> _Reading text_:
◇ ◇ ◇

The EMS data and the ME data were then combined in ArcGIS Pro using the Merge tool, and data schema differences were reconciled using the Field Map parameter. This workflow resulted in three separate opioid overdose point datasets that were suitable for analysis: EMS data, ME data, and EMS and ME data combined.
The team then used the geoprocessing tool Optimized Hot Spot Analysis in ArcGIS Pro to identify spatial clusters of opioid overdoses for all three datasets. These represented areas in the county with the most overdoses over the study period, which was two years.
“This allowed [for] the easy identification of areas in the county with the most overdoses reflected by the data,” said Mix.
Recognizing Patterns of Opioid-Related Deaths
To apportion the naloxone kits, the research team, along with the two doctors leading the study, decided to distribute them based on the number of opioid overdose calls each EMS station got. This would identify which EMS stations were likely to respond to the highest number of opioid overdoses and provide an opioid overdose map for EMS station coverage areas.
For this analysis, the team first needed to calculate the opioid overdose percentage for each EMS coverage area. This would be used to determine the proportion of the total number of naloxone kits to allocate to each EMS station.
To evaluate the total number of overdoses per 911 response zone in Hamilton County, team members performed a spatial join of the point data representing opioid overdoses and a shapefile of the 911 response zones served by the EMS stations. Then, using the Enrich tool in ArcGIS Pro, they determined the total estimated population for each 911 response zone and used that to calculate the rate of overdose cases per EMS service area. This allowed the team to create maps that displayed the normalized rate of overdoses by 911 zone.
“Visualizing the data in this way enabled us to recognize patterns of opioid-related deaths within the county,” said Dr. Rebecca Martin, an emergency medical physician with Erlanger Health System who was involved in the project. “Identifying opioid overdose hot spots within Hamilton County allowed us to better understand the local epidemic and where to target interventions.”

◇ ◇ ◇

(Saved entries)
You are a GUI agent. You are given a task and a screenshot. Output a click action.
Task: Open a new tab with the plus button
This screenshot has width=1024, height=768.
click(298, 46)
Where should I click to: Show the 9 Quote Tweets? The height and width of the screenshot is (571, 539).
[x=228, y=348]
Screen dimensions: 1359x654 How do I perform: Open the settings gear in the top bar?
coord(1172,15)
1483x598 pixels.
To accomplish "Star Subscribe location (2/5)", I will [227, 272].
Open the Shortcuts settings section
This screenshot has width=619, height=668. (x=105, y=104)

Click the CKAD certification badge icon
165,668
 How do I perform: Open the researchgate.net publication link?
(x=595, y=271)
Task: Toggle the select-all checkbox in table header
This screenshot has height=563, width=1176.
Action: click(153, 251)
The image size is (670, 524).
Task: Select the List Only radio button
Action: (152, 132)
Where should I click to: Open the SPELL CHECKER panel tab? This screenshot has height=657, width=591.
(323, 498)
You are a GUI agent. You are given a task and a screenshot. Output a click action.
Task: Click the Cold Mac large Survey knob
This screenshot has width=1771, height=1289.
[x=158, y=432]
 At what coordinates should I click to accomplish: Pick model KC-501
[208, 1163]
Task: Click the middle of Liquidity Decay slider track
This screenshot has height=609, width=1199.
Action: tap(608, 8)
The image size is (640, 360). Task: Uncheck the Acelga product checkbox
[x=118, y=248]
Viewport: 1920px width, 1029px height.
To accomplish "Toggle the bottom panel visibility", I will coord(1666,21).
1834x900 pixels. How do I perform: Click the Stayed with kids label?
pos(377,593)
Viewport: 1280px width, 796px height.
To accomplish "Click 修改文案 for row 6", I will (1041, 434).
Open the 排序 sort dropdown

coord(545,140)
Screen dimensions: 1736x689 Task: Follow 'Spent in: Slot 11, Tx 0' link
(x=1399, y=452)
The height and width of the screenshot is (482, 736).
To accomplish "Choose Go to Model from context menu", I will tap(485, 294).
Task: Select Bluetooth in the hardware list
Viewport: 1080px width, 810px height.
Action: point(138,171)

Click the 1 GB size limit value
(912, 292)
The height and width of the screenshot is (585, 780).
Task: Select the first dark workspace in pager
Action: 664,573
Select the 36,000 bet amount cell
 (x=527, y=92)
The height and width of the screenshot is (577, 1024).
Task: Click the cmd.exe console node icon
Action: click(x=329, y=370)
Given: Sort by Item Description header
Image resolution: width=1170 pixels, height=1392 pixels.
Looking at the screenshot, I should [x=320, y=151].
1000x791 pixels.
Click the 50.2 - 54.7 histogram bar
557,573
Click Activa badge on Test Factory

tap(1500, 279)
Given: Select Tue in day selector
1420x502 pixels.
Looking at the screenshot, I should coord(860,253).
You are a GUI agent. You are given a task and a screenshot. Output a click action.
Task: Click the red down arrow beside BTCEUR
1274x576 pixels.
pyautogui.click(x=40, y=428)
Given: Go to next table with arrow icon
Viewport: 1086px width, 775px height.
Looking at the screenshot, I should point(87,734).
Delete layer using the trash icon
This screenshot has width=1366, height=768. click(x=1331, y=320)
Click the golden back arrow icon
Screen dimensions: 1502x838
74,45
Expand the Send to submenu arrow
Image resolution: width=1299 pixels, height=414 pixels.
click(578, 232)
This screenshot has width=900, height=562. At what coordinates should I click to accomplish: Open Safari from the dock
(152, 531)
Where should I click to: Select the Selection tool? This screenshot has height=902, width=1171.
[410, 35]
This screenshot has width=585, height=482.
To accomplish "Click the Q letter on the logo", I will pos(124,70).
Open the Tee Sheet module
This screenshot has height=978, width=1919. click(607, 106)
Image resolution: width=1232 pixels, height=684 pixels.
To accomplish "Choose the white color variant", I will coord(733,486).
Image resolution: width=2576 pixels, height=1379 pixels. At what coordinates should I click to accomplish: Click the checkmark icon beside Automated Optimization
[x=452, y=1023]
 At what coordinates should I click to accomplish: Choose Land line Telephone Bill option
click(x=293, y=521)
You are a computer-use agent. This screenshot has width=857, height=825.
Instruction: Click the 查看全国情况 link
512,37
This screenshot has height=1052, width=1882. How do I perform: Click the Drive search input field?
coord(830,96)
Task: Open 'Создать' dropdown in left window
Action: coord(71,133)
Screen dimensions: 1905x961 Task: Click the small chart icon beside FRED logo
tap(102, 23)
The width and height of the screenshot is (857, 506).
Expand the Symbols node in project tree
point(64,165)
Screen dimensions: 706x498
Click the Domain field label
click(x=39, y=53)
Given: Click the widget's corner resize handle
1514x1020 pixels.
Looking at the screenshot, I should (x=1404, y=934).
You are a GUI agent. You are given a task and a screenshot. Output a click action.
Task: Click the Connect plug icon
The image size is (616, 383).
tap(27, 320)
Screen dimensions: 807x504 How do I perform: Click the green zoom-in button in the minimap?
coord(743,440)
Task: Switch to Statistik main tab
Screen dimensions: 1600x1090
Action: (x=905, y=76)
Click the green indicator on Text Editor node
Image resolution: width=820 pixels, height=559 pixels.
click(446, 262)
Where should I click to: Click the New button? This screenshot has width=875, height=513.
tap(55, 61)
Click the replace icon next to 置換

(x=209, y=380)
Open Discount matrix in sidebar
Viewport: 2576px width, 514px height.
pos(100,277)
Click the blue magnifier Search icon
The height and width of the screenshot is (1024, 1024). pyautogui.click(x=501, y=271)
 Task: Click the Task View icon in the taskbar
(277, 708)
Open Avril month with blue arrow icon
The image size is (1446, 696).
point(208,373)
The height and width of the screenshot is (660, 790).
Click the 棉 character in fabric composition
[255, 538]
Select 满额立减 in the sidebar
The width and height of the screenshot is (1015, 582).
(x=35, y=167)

◇ ◇ ◇

> _Required tasks_:
[A] According to the opioid overdose mapping text, how long was the study period?
[B] In the opioid overdose mapping text, take the part starting with "The EMS data" and going on through "ME data combined.", and substitute "Append tool" for "Merge tool".
This data is separate material, unrelated to the opioid overdose mapping text.

> _Solution list_:
[A] Two years.

[B]
The EMS data and the ME data were then combined in ArcGIS Pro using the Append tool, and data schema differences were reconciled using the Field Map parameter. This workflow resulted in three separate opioid overdose point datasets that were suitable for analysis: EMS data, ME data, and EMS and ME data combined.